Tekanan juga semakin meningkat ketika beberapa kota di Belanda, seperti Amsterdam, Rotterdam, Den Hag, dan Utrecht secara resmi mulai mengadakan gerakan meminta maaf atas perbudakan di masa koloni.
Di sisi lain, Perdana Menteri Sint Maarten, Silveria Jacobs mengatakan permintaan maaf tersebut seperti terpaksa. Ia tidak menerima atau menolak penyataan permintaan maaf.
“Permintaan maaf yang dipaksakan. Kami tidak pada tahap menerima atau menolak pernyataan atau permintaan maaf,” ujar Jacobs di Radio Publik NOS.
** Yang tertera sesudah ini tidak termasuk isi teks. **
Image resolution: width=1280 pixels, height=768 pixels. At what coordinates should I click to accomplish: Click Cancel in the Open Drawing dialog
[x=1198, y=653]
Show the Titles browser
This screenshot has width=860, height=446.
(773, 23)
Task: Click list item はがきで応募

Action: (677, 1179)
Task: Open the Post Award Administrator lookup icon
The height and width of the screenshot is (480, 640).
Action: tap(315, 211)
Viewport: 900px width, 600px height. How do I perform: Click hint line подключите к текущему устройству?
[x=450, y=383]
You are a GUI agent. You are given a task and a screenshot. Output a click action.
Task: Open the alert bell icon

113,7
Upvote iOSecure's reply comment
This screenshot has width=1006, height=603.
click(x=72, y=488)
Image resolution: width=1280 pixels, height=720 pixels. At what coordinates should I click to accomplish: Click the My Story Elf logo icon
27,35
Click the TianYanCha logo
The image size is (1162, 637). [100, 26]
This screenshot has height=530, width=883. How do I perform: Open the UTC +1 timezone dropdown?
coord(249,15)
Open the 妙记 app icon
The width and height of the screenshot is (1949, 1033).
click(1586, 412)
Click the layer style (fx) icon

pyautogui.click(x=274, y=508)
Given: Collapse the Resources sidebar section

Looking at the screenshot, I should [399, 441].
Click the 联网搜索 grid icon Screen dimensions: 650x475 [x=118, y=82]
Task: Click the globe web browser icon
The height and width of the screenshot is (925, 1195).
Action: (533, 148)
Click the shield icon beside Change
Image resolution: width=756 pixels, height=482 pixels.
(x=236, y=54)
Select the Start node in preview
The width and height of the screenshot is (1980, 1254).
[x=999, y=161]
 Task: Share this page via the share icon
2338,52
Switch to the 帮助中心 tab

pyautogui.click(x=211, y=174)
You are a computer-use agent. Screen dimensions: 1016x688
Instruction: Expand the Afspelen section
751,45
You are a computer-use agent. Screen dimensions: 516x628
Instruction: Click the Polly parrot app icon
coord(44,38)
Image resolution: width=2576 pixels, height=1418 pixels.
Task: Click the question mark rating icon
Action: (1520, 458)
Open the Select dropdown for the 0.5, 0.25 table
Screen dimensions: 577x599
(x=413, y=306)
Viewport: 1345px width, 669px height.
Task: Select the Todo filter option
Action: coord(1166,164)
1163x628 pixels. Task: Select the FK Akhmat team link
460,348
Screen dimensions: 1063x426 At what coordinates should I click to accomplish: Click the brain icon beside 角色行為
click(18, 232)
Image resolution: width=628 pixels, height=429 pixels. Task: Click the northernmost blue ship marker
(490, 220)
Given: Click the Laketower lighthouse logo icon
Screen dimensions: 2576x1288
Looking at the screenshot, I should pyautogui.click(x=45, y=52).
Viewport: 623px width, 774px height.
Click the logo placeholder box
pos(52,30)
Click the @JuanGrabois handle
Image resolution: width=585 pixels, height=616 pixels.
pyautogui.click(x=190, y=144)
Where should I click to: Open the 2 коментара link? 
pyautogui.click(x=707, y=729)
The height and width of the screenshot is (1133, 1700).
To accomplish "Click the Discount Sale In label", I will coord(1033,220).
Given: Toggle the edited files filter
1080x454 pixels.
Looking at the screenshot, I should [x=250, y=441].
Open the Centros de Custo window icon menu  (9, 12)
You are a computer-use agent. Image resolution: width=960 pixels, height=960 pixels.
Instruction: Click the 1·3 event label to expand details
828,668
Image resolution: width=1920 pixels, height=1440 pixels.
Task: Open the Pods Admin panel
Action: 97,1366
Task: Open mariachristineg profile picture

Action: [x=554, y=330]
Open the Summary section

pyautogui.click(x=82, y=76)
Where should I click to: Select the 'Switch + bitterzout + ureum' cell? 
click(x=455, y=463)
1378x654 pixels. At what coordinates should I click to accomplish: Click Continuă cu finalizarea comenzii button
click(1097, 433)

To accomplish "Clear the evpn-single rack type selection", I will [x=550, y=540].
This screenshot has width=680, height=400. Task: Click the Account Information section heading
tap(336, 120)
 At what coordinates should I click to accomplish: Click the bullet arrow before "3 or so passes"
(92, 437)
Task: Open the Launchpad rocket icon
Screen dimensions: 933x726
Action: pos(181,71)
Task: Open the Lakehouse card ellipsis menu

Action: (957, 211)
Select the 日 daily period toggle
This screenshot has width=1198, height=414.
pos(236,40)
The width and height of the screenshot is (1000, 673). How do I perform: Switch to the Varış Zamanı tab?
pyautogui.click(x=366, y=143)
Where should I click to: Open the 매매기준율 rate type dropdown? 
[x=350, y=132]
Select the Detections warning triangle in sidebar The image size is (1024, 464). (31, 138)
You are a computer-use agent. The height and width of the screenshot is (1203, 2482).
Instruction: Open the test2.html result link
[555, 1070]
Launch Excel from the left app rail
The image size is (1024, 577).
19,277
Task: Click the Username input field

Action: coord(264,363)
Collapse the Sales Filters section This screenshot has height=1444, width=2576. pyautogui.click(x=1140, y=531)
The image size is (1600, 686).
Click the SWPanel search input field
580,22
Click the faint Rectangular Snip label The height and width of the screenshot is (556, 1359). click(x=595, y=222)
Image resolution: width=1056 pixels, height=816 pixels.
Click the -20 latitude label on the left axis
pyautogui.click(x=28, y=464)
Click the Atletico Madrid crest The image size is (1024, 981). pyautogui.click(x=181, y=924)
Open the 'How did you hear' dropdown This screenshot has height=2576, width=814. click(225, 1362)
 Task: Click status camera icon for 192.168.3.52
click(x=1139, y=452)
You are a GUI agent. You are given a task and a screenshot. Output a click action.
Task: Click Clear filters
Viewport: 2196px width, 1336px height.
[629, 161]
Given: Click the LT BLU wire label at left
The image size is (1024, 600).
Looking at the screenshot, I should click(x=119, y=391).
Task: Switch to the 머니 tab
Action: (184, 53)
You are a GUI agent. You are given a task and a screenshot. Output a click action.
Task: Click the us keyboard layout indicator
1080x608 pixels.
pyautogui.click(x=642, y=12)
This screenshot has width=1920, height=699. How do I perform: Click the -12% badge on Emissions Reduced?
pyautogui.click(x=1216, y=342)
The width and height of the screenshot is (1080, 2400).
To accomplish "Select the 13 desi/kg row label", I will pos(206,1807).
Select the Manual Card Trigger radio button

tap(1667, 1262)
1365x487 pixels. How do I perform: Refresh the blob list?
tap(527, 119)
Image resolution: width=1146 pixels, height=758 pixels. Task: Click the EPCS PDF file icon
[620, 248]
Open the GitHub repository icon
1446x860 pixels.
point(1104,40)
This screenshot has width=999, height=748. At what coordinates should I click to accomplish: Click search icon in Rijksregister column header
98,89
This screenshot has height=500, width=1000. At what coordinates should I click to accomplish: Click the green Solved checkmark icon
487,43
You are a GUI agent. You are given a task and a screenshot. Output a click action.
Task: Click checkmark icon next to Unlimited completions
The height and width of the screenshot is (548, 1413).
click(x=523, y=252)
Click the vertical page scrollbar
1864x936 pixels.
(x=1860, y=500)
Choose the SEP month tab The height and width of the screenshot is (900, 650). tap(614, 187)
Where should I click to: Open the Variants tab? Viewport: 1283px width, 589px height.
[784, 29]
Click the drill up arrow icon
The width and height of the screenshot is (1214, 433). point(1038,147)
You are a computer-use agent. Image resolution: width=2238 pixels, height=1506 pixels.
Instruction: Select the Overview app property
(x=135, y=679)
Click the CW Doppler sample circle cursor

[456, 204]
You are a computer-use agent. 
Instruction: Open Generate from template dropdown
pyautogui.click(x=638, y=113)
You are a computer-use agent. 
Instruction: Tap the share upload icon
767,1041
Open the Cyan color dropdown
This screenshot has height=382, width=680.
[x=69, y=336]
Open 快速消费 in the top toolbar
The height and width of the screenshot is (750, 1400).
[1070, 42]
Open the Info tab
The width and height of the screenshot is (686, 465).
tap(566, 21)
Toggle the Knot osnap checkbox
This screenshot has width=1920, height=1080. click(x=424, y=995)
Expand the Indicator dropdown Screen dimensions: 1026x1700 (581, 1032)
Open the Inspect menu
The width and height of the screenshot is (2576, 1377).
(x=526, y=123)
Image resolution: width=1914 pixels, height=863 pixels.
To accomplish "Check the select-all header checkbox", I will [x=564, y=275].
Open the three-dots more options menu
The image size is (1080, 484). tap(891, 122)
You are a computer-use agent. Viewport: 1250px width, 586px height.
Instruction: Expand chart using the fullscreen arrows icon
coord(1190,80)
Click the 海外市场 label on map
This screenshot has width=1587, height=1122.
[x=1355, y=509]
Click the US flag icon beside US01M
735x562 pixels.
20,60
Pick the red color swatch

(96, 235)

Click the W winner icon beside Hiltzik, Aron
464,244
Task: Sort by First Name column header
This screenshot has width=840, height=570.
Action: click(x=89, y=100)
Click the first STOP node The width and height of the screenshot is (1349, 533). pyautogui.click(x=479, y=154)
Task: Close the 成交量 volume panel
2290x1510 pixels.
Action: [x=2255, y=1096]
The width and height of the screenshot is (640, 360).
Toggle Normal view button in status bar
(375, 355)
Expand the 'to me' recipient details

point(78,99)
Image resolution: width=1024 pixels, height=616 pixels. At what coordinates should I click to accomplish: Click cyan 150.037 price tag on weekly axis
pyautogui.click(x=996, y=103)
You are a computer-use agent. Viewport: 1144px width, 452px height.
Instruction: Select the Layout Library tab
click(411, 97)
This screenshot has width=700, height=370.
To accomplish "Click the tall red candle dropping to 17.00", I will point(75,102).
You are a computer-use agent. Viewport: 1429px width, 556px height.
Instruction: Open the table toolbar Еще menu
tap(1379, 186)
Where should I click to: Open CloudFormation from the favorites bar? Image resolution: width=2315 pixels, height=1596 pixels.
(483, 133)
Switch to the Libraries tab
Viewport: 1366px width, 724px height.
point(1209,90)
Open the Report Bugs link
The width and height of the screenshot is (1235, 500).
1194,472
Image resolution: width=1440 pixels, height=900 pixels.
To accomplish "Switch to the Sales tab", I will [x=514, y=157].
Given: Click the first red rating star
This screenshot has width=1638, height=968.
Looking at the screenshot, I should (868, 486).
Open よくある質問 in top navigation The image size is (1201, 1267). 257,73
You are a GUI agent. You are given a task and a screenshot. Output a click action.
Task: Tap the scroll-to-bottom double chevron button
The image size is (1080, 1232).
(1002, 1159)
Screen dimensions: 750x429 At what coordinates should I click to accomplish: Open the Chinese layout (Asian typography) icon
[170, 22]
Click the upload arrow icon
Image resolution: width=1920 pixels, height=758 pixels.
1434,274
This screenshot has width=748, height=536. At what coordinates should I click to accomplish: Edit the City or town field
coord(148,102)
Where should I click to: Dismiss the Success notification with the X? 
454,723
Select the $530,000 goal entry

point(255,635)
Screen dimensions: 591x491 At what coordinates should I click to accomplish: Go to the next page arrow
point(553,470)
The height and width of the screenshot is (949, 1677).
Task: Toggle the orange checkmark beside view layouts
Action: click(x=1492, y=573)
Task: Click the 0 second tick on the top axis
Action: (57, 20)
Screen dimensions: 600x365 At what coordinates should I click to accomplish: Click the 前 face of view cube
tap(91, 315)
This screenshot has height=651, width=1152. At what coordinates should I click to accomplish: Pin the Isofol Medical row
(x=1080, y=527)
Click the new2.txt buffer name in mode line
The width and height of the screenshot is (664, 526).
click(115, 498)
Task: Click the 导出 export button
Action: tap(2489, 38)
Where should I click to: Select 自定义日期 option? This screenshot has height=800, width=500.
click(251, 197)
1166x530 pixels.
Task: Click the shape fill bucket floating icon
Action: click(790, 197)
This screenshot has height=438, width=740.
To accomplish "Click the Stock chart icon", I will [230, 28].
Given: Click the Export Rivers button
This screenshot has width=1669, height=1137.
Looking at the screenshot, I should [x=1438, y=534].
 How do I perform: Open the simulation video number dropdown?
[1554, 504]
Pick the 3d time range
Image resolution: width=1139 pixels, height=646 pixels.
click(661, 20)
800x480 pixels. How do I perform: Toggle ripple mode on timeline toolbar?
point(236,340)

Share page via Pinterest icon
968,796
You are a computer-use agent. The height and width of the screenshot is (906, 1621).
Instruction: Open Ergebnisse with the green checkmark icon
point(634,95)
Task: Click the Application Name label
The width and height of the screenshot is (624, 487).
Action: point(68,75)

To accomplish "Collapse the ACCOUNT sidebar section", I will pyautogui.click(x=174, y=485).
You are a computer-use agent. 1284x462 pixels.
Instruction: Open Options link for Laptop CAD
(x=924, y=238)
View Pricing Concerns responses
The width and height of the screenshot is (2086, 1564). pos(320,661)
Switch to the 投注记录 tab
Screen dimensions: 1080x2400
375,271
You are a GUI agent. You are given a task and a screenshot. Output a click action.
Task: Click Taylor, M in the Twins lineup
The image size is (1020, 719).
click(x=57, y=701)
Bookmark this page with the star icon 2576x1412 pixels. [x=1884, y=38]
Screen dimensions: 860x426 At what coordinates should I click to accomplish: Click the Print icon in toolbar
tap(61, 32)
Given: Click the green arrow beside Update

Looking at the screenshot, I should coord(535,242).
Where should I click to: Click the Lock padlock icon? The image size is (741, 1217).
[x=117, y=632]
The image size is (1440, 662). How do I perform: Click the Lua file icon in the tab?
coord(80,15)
Sementara itu, Perdana Menteri Aruba, Wever-Croes mengatakan pulaunya menerima permintaan maaf tersebut. Tetapi itu merupakan langkah pertama.
Menteri Kabinet Belanda pada hari Senin berada di Suriname, Bonaire, Sint Maarten, Aruba, Curacao, Saba, dan St. Eustatius. Kunjungan lakukan untuk membahas tanggapan kabinet dan signifikasinya di lokasi dengan perwakilan negara yang hadir.
Sebagai informasi, perbudakan telah dihapuskan di Suriname dan tanah-tanah lain yang dikuasai Belanda pada 1 Juli 1863. Tetapi baru benar-benar berakhir pada 1873 setelah masa transisi selama sepuluh tahun.
Kelompok peringatan perbudakan mengatakan, permintaan maaf harus dilakukan pada peringatan 150 tahun di tanggal tersebut tahun 2023. Bukan pada tanggal 19 Desember 2022, yang dianggap tidak sesuai.